Once we were all there in the shade of the barn, where the family cow took refuge from the heat, and where the hostas that Shawn’s mother planted long ago bloomed purple, Loren explained to Britney that her husband was not just hurt but dead. The little girl, Sarah, seemed to search for a cue from her mother, whose mouth fell open without producing any sound. The child repeated, “Daddy, Daddy, Daddy,” and began keening. It was left to me to try to briefly tell Britney what had happened, making it clear I hadn’t actually witnessed the incident. She did not ask me any questions about it. For the longest time, nothing was said. Finally Loren began to quietly explain what would happen next, how the funeral would be arranged and the sequence of events that would entail. Britney took it in stoically. She was a young person who herself had endured large losses, including parents incinerated in Los Angeles, a brother and many friends gone, and one child stillborn. She gave the impression of great solidity even though she was petite and pale. She asked if she could see her husband’s body. Jerry warned her that the wound was awful.
“I don’t care,” she said raising her voice so it broke. “I’m going to see him. You take me to him.”
The five of us walked the three blocks back to Jerry’s house. He carried the little girl hitched on his hip. She cried on his shoulder all the way there. He stayed outside with her while Loren and I went into the springhouse with Britney. I could hear Jerry’s wife, Jeanette, out there now. “Jasper told me,” she said to her husband. “Oh Jesus Lord almighty.”

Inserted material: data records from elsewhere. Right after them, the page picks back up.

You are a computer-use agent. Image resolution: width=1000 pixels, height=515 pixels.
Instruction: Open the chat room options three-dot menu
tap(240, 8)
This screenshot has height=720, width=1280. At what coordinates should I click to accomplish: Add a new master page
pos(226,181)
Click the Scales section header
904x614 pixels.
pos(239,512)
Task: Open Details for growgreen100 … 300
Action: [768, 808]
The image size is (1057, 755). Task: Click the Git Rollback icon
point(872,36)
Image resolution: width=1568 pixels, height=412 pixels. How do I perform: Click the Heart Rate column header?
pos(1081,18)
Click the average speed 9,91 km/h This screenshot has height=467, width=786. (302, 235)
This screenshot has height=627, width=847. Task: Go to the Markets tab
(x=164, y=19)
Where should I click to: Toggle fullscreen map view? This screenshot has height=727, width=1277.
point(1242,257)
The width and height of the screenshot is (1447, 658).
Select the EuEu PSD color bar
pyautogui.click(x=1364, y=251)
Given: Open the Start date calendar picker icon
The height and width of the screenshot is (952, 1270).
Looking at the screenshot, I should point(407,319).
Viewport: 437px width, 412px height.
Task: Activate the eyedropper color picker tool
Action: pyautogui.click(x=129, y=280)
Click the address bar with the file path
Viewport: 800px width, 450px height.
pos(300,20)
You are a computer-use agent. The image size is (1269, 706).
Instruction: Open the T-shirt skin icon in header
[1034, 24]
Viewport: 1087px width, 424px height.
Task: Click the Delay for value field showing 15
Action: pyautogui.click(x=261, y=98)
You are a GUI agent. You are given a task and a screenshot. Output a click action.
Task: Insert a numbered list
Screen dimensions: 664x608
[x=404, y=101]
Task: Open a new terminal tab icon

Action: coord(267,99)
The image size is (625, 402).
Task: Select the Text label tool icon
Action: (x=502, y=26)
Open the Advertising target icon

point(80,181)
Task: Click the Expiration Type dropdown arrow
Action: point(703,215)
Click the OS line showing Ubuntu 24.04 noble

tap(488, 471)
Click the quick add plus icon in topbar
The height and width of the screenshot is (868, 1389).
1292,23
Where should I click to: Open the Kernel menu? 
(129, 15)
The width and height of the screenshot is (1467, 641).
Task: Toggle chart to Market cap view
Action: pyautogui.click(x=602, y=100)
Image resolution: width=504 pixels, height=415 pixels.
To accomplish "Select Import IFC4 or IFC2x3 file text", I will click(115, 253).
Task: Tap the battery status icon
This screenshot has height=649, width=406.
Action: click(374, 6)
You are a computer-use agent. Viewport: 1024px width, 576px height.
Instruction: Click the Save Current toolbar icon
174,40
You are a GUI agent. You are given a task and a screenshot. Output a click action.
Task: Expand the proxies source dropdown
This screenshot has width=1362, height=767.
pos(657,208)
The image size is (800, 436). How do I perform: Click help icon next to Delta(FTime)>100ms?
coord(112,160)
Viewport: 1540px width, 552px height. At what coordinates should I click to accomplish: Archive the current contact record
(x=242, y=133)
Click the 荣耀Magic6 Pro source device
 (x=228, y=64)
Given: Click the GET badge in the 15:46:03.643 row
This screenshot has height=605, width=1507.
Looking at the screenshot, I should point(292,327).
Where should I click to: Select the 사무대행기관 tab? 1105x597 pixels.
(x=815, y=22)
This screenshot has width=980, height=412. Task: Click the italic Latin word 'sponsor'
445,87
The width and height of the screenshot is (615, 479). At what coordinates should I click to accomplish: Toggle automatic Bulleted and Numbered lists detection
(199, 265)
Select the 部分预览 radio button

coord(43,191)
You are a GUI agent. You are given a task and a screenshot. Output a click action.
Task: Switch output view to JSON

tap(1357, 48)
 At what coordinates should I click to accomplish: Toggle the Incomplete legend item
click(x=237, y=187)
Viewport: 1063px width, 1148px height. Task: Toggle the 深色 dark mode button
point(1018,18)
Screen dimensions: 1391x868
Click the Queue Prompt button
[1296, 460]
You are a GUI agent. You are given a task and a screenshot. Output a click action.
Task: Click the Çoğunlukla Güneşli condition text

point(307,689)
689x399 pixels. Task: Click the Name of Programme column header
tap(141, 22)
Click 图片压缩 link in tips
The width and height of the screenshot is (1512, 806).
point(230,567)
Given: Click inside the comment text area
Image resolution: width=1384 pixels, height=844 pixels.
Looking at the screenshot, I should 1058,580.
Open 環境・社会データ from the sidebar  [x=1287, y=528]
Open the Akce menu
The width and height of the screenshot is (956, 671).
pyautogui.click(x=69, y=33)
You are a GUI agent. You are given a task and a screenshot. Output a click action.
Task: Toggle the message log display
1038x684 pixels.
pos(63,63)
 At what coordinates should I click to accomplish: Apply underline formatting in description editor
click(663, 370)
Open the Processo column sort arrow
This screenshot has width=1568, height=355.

“Is my daddy in there?” I heard Sarah say.
Inside, in the dimness, Britney stood mutely over Shawn’s body for a long time.
“All right, I believe he is dead,” she eventually said with stoical resignation and let out a long soblike sigh. “Oh Shawn. What are we going to do now? What are we going to do?” Then, she suddenly flew into a rage and cried, “What’d you have to go and get shot for!” and actually swatted his inert shoulder. Finally, she collapsed in a heap on the damp dirt floor, clutching the leg of the table as though she were a child herself holding onto a father’s leg. She stayed there weeping for the longest time.
“Robert will build the coffin,” Loren said finally.
“I want an open coffin at the funeral,” Britney growled back between her sobs.
“You don’t have to decide that now.”
“I want everybody to see what they did to my husband.”
“We’ll keep him here until tomorrow morning,” Loren said, apparently eager not to quarrel. “Ten o’clock we’ll start at the church.”
“I’ll fetch his good clothes before that,” she said.